Es folgte ersten Abrissarbeiten und Kanalbauarbeiten. Uwe Büscher von der Dortmunder Hafen AG: „In nur drei Monaten ist es uns gelungen, die Voraussetzungen für den städtebaulichen Umbau auch der nördlichen Speicherstraße zu schaffen. Jetzt steht der Gesamtentwicklung des Speicherstraßenquartiers nichts mehr im Wege.“

Geplant ist von Gerber Architekten zunächst eine Hafenpromenade an der nördlichen Speicherstraße. Gastronomische Angebote sollen hier zum Verweilen einladen. Auf den frei gewordenen Grundstücken sollen Gewerbe- und Bürogebäude angesiedelt werden, vier große Gebäudekomplexe für Dienstleister, Bildungsanbieter, Industrie und Handel sind geplant, bestehende Hafenreste wie Schienen oder Lastenkräne sollen erhalten bleiben und den Hafencharakter betonen.
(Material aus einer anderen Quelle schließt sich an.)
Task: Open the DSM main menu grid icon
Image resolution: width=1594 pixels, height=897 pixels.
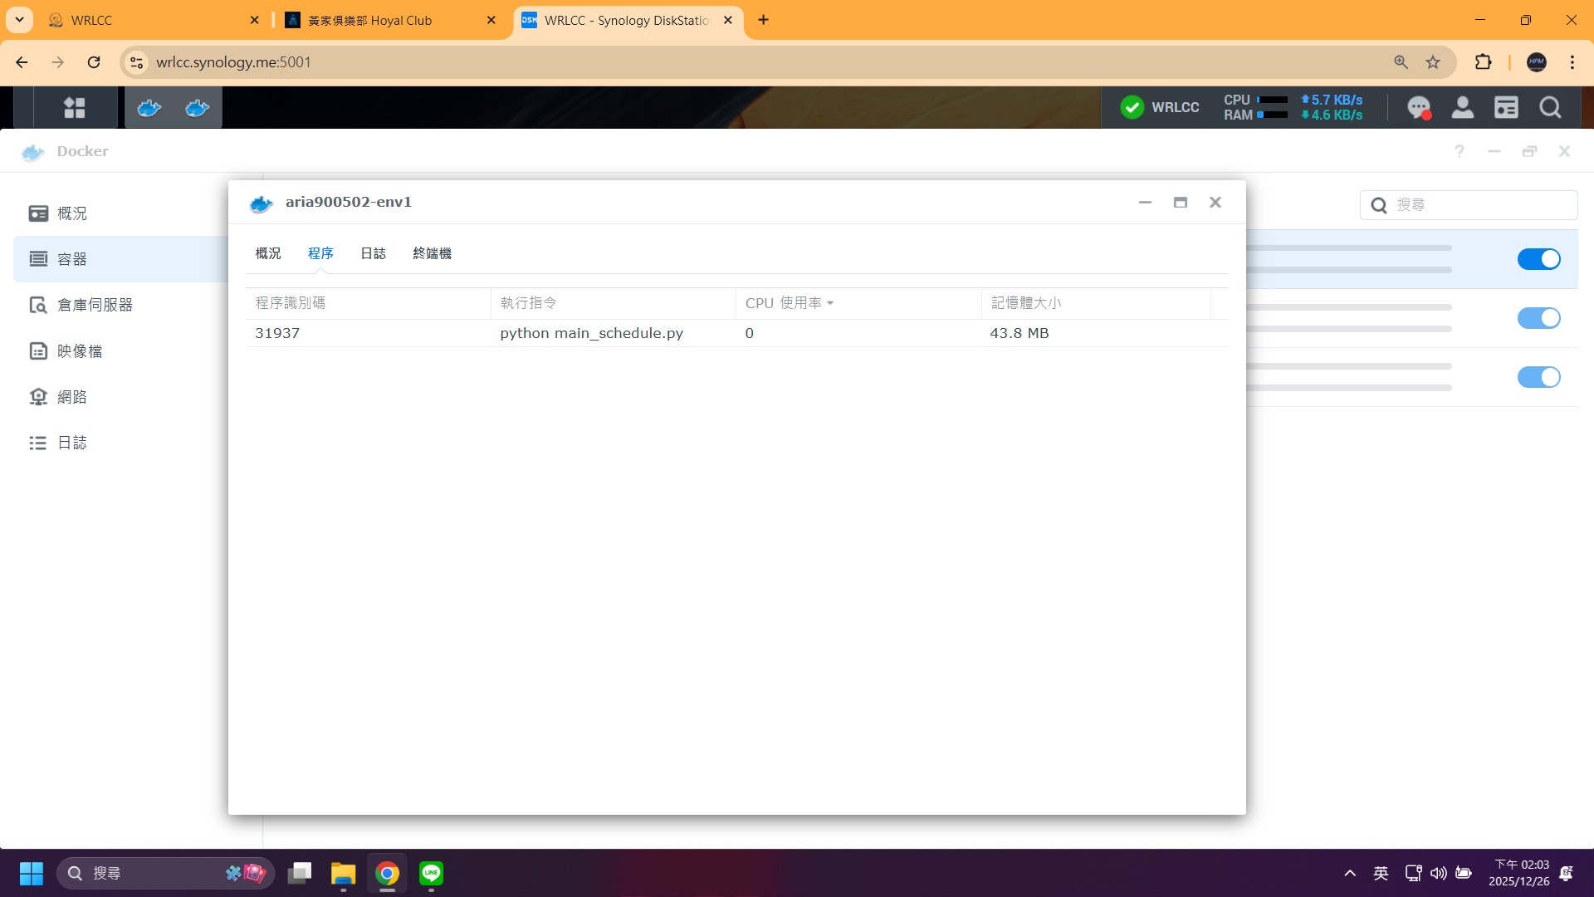Action: point(75,108)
Mit dem Konzept soll eine Entwicklung angestoßen werden, die den Hafen näher an die Stadt rücken lässt, weg von der reinen Industrienutzung hin zum urbanen Quartier am Wasser“, so Prof. Eckhard Gerber.

 
Im südlichen Teil der Speicherstraße, also vom Santa-Monika-Anleger bis zur Hafen-Verwaltungsollen die vorhandenen Gebäude modernisiert und auf Stand gebracht werden. In der Speicherstraße 12 soll mit dem GründungsCampus ein Gründerzentrum für digitale Dienstleister entstehen, in der Speicherstraße 15 der "Heimathafen", ein Bildungs- und Begegnungszentrum für Flüchtlinge und Migranten.

Last but not least soll mit dem" Leuchtturm" genannten Neubau gegenüber dem alten Hafenamt PLatz für Start Ups geschaffen werden.  Im Inneren des Gebäudes sind flexible Büroflächen mit Aussicht auf das Hafengebiet geplant, die hauptsächlich von Unternehmen und Firmen aus dem Bereich neuer Technologien genutzt werden.

Der benachbarte "Lensing Media Port" des Medienhauses Lensing kombiniert digitales Know-How und modernes Arbeiten. Digitalagenturen, Entwickler und Web-Designer sollen zukünftig hier arbeiten. Abgerundet wird das Ganze durch ein vielfältiges gastronomisches Angebot, verschiedene Tagungsräume sowie einen Coworking Space.

So könnte die Speicherstraße mit der Hafenpromenade einmal aussehen.
Vertreter aus Wirtschaft, Stadt, Hafen und Politik geben das Startsignal für den Umbau des Quartiers.